#### PROBLEM TO WORK ON:
Please output exactly the run of lines that starts at the line with "Where should I click to: Click the white" and ends at the last line of the records below.

#### THE INPUT:
*** Begin section ***

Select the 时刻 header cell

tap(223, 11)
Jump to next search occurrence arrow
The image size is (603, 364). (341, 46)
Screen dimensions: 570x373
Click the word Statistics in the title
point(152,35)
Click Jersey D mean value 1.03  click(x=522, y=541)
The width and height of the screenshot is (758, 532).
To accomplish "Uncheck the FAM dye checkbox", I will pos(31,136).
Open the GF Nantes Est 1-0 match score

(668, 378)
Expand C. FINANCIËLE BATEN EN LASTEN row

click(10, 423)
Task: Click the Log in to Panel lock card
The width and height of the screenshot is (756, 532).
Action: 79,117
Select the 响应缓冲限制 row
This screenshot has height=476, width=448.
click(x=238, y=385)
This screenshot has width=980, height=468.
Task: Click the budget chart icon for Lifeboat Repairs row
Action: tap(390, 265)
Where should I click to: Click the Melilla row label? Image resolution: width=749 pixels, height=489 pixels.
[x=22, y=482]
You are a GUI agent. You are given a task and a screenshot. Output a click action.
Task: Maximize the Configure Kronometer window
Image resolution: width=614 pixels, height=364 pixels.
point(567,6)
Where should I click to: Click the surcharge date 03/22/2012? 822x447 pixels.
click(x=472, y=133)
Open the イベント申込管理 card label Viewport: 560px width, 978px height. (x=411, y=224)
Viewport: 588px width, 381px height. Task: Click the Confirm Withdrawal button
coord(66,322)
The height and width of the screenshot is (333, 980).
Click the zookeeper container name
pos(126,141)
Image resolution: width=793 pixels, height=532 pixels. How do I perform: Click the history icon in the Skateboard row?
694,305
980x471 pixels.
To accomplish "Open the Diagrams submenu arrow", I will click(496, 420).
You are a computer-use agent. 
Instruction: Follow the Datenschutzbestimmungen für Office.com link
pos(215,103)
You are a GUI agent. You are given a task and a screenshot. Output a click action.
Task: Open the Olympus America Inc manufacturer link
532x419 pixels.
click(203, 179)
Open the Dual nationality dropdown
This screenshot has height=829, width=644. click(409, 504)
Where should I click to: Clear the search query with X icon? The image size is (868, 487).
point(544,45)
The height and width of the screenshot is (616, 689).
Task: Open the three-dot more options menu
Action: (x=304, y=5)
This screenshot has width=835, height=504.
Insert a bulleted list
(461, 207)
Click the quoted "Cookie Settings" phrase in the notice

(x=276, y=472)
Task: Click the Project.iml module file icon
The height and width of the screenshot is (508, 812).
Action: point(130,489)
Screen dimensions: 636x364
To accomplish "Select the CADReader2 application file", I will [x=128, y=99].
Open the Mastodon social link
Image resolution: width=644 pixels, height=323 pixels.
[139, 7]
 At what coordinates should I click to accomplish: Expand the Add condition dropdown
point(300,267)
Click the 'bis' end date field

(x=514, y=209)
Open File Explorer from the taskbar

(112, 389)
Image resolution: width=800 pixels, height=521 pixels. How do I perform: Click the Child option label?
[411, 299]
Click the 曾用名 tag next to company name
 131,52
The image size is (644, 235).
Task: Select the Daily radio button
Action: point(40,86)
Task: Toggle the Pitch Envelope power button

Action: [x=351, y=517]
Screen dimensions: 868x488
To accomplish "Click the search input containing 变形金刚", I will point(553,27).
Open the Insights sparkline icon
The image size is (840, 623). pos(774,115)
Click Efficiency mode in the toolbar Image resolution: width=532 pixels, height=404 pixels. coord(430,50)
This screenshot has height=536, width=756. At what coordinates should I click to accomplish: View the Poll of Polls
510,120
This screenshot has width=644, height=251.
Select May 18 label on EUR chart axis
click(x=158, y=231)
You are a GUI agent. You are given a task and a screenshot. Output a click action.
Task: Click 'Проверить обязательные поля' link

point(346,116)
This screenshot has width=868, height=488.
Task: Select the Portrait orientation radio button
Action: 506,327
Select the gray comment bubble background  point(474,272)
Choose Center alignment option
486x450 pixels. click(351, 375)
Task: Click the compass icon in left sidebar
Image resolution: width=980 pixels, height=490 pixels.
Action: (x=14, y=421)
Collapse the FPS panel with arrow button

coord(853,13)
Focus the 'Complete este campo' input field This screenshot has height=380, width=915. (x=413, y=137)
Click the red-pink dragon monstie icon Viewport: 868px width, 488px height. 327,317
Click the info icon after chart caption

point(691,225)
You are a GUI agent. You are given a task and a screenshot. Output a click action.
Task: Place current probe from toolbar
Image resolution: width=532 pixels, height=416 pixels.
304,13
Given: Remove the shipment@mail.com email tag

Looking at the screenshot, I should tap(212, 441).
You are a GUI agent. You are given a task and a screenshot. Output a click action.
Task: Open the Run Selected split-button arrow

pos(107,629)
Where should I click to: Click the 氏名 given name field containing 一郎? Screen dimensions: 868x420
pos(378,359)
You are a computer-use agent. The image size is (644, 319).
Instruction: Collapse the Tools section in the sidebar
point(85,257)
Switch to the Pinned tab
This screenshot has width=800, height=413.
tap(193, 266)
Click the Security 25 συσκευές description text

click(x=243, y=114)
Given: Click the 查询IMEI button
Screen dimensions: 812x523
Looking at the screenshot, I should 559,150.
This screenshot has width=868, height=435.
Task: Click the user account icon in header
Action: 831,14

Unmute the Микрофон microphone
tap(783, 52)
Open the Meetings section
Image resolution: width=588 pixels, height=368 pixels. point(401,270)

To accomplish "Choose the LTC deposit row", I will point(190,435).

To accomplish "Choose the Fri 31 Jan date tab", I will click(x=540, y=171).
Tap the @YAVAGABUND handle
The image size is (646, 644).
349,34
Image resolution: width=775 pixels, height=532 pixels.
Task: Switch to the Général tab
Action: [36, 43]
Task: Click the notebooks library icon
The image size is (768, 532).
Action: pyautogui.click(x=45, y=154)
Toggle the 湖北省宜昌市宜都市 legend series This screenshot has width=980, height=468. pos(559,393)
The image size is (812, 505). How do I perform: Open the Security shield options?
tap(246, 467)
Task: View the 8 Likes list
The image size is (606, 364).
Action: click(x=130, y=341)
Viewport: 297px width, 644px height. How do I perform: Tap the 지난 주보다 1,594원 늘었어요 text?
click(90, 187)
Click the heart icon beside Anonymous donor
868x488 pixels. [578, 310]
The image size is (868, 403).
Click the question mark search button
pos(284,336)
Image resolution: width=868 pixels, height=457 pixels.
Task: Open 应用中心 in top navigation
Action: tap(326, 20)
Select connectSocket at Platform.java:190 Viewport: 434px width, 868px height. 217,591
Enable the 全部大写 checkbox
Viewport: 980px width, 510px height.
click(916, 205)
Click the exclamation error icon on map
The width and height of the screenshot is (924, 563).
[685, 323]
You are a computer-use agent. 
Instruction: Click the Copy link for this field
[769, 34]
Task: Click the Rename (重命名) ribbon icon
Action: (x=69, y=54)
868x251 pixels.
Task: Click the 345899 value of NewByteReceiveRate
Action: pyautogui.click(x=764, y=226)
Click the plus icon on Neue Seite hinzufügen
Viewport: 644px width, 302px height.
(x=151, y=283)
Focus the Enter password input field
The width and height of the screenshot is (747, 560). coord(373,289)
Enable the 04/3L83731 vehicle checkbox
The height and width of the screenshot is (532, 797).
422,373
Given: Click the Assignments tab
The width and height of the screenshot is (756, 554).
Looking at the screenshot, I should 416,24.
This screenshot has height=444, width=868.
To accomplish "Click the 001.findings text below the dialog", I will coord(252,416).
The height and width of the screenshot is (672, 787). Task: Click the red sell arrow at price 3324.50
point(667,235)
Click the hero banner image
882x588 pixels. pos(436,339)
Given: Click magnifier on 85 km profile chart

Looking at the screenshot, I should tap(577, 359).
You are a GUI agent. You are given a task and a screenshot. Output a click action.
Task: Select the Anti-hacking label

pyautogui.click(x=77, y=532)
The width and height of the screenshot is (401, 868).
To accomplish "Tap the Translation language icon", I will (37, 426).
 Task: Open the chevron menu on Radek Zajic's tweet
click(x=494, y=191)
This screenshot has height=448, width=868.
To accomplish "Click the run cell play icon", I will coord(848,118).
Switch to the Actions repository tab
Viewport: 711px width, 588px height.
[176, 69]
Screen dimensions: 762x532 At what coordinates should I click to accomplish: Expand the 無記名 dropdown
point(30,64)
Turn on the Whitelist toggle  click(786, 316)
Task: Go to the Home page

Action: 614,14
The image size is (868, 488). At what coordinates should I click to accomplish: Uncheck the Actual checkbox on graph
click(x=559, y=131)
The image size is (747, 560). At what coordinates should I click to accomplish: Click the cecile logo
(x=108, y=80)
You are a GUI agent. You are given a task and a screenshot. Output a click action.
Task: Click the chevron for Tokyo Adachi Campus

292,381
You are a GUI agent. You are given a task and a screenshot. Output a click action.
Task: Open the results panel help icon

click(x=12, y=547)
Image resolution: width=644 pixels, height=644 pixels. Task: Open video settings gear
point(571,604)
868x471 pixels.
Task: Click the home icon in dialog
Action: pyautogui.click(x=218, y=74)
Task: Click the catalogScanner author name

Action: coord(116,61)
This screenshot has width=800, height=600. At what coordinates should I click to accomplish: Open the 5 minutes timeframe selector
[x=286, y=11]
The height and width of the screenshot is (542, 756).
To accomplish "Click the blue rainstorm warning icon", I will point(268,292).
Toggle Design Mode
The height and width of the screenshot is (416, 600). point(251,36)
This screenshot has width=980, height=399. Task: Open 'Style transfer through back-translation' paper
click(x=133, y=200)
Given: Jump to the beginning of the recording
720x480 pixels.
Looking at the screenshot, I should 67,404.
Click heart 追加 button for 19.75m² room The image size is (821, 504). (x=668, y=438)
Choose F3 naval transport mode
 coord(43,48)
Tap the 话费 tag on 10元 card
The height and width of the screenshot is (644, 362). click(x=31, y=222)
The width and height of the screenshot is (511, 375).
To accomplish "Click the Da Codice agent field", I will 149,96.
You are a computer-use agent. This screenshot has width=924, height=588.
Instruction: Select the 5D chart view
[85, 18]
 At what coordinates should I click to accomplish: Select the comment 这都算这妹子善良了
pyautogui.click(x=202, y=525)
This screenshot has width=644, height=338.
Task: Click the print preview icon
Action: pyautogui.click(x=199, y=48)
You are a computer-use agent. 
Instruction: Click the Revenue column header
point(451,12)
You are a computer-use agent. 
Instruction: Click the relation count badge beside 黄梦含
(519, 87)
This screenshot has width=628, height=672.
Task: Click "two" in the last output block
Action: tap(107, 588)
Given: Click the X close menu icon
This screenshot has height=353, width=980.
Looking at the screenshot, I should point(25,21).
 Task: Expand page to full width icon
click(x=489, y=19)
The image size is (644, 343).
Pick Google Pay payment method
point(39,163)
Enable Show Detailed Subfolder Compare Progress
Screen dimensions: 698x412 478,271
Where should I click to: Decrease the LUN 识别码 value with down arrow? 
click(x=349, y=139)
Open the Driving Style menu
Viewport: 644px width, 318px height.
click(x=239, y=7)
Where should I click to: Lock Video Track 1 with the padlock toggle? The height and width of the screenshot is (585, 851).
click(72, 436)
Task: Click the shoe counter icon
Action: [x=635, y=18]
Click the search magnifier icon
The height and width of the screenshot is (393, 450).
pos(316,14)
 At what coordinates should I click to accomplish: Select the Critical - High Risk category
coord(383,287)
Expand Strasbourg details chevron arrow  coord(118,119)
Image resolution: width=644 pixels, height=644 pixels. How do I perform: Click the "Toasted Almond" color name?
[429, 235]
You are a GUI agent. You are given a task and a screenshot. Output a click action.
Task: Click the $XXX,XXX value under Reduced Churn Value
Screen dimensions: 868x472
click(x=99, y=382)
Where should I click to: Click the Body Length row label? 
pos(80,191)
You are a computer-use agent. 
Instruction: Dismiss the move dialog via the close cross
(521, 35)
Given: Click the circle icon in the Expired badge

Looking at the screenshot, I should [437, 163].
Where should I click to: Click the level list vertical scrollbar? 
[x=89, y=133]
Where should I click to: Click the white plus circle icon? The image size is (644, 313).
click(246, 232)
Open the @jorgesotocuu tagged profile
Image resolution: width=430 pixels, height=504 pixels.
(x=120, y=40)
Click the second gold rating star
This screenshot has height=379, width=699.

*** End section ***

#### OUTPUT:
Where should I click to: Click the white plus circle icon? The image size is (644, 313).
click(246, 232)
Open the @jorgesotocuu tagged profile
Image resolution: width=430 pixels, height=504 pixels.
(x=120, y=40)
Click the second gold rating star
This screenshot has height=379, width=699.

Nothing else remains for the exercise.